Ob Außenseiter Bastian in „Der unendlichen Geschichte“, Ex-Häftling Jean Valjean und die täglich ums Überleben kämpfende Éponine in „Les Misérables“, der verbitterte Kapitän Nemo in „20.000 Meilen unter dem Meer“, die zu Unrecht zum Feindbild des Landes ernannte Elphaba in „Wicked“ oder der für seine anfangs plumpe und naive Art belächelte Pierre in „Krieg und Frieden“ – keiner von ihnen ist ein klassischer Held. Sie alle haben ihre Fehler und wurden von der Gesellschaft nicht akzeptiert. Genau deshalb zeigen sie uns Lesenden, dass die Dinge nicht immer sind, wie sie scheinen, dass Aussagen oder Taten, die verstören, nicht aus reiner Bosheit oder Unwissenheit entstehen, sondern das Ergebnis von gemachten Erfahrungen und situationsbedingten Umständen sind. Die Underdogs, Außenseiter und Anti-Helden der Romane sensibilisieren uns für die Menschen um uns herum und da ich ihre weniger Glück verheißenden Geschichten kenne, wünsche ich ihnen umso mehr Gutes und leide mehr mit ihnen, als ich es mit Charakteren könnte, die bislang relativ sorglos durchs Leben gekommen sind.
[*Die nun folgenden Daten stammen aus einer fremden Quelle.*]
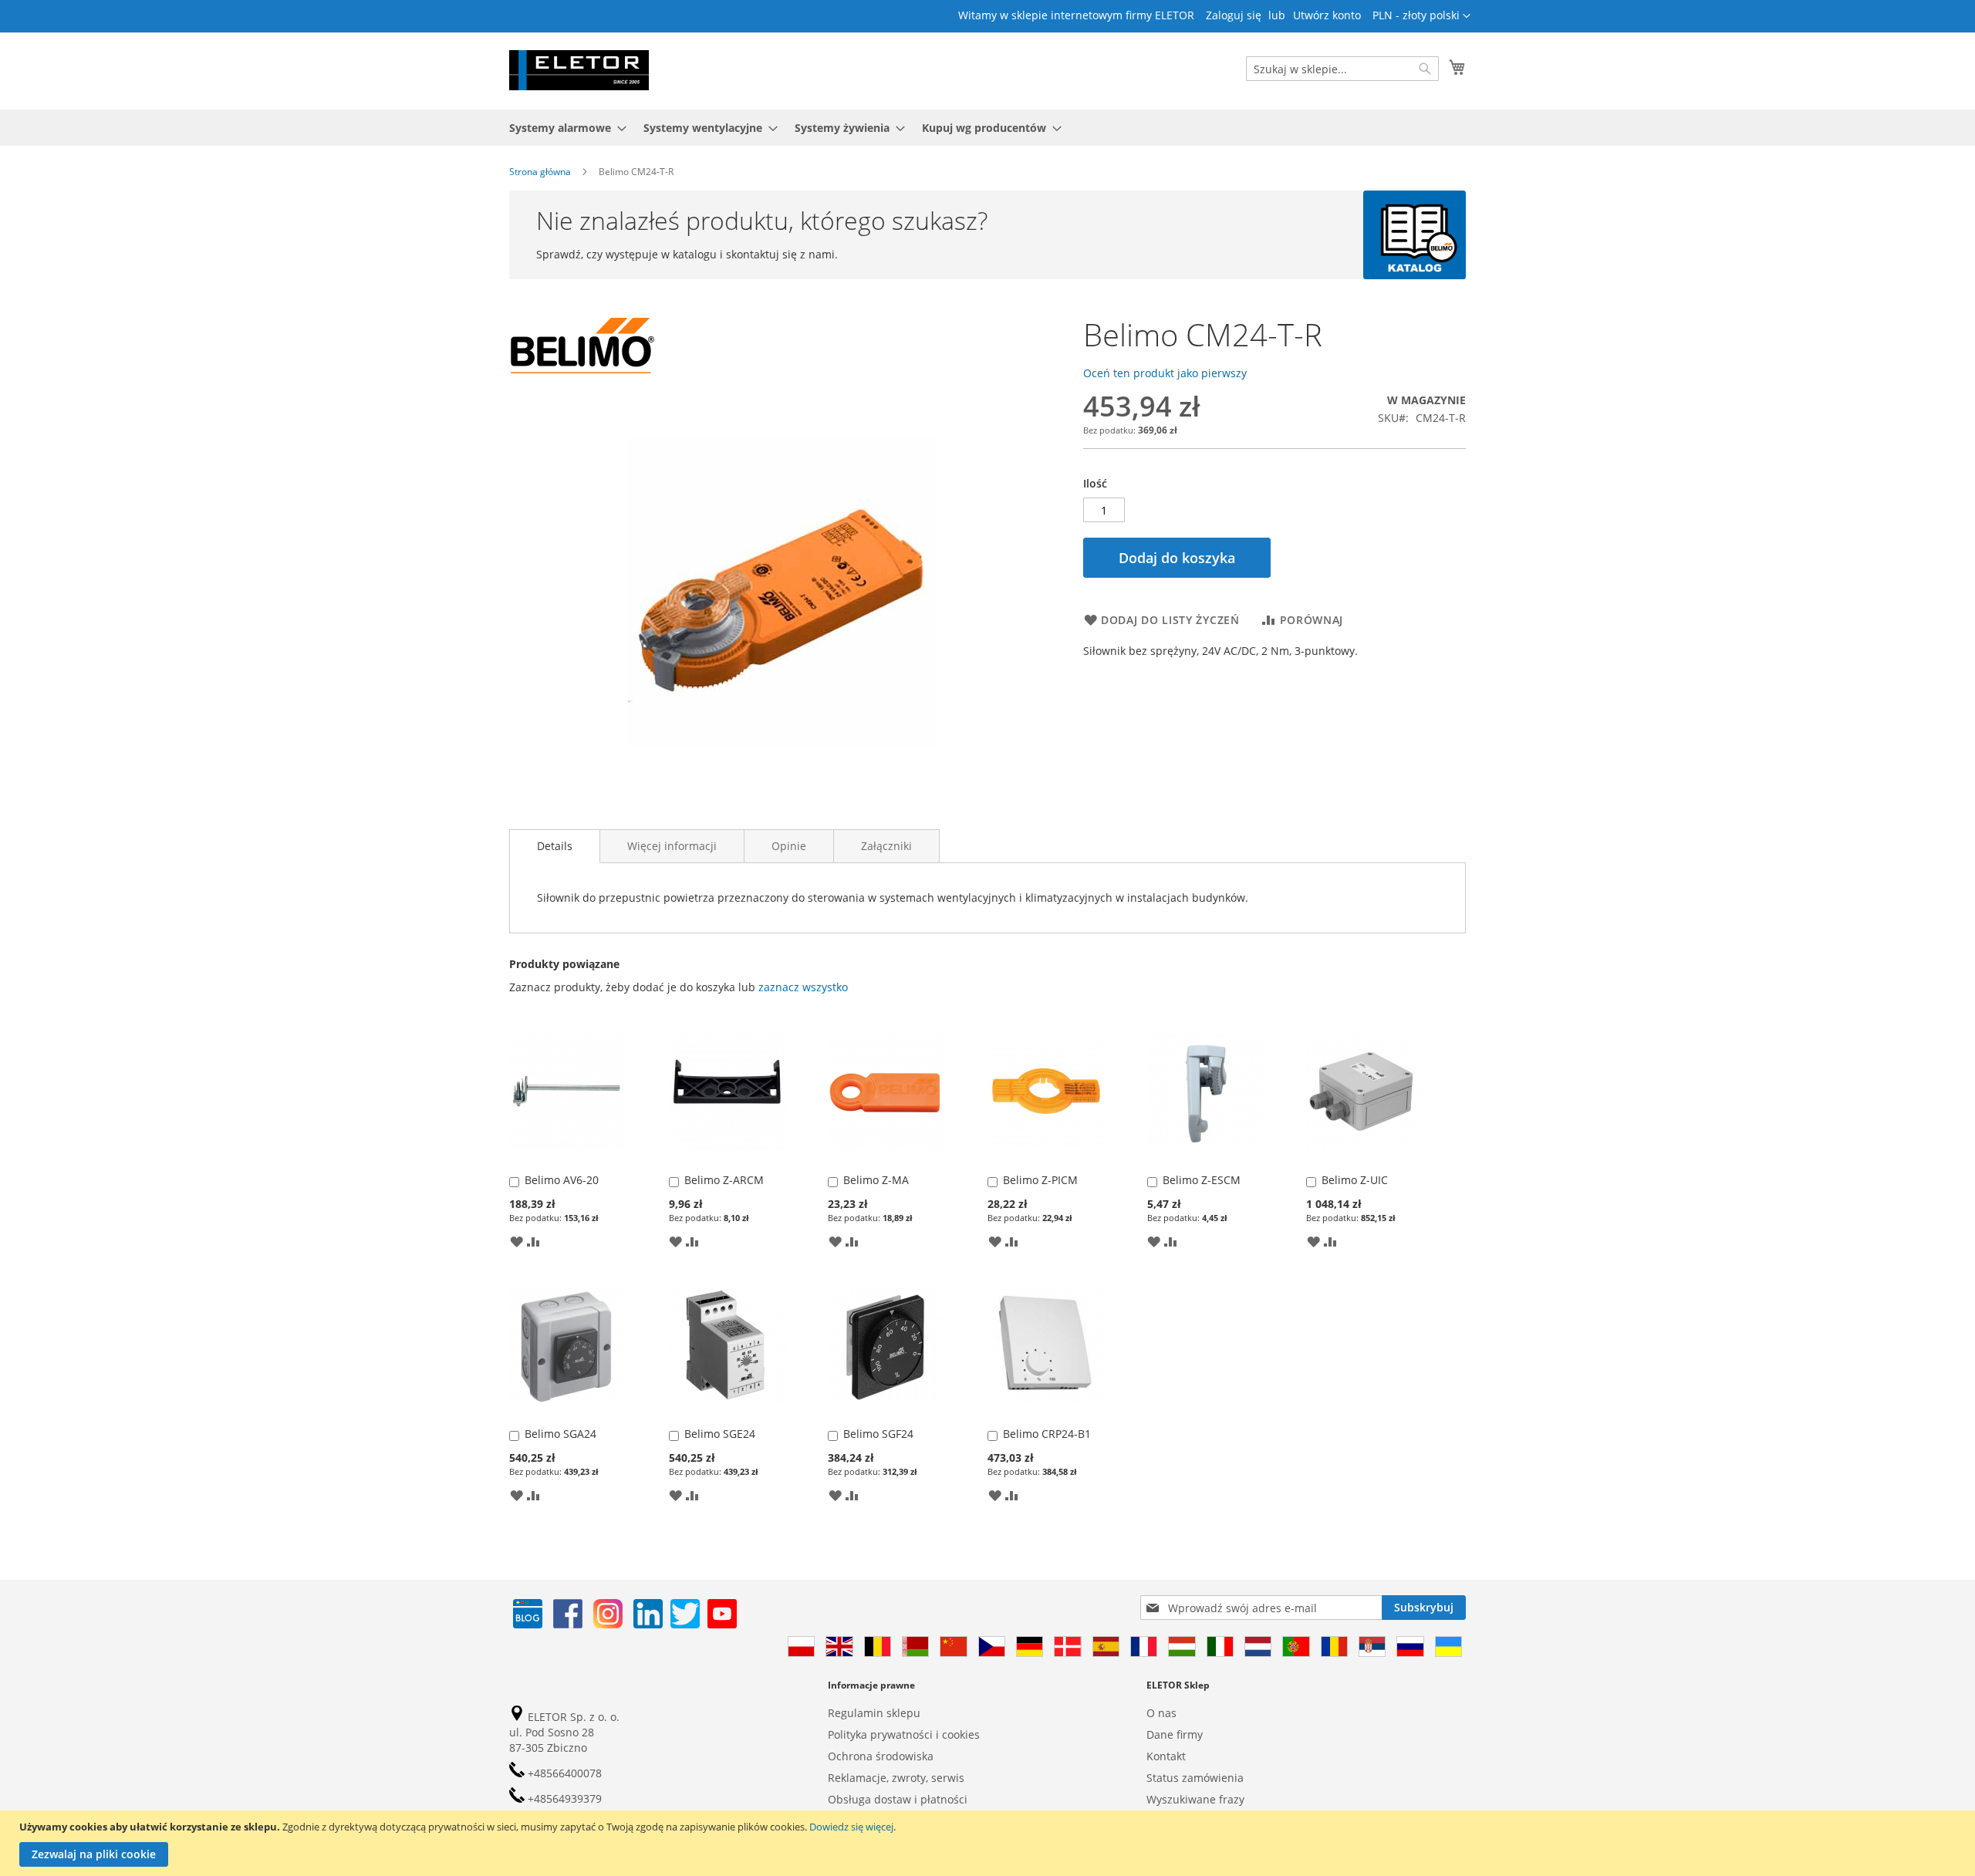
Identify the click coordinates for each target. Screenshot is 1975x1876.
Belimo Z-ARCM (724, 1179)
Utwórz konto (1327, 15)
2. Generationsübergreifend
Sowohl in den Klassikern „Krieg und Frieden“ und „Les Misérables“ als auch in der düsteren Oz-Version „Wicked“ spannt sich die Geschichte über mehrere Jahre oder gar Jahrzehnte hinweg. Wir begleiten Charaktere von der Kindheit bis ins hohe Erwachsenenalter. Ich nehme an nahezu ihrem gesamten Leben teil, was mich als Leserin eine noch stärkere Bindung zu ihnen aufbauen lässt. Sie werden „realer“, Teil meiner fiktiven Familie und das Abschiednehmen nach der letzten Buchseite fällt schwer. Das bringt mich dazu, auch lange nach der Lektüre in den gemeinsamen Erinnerungen zu schwelgen und der lieb gewonnenen Figuren zu gedenken.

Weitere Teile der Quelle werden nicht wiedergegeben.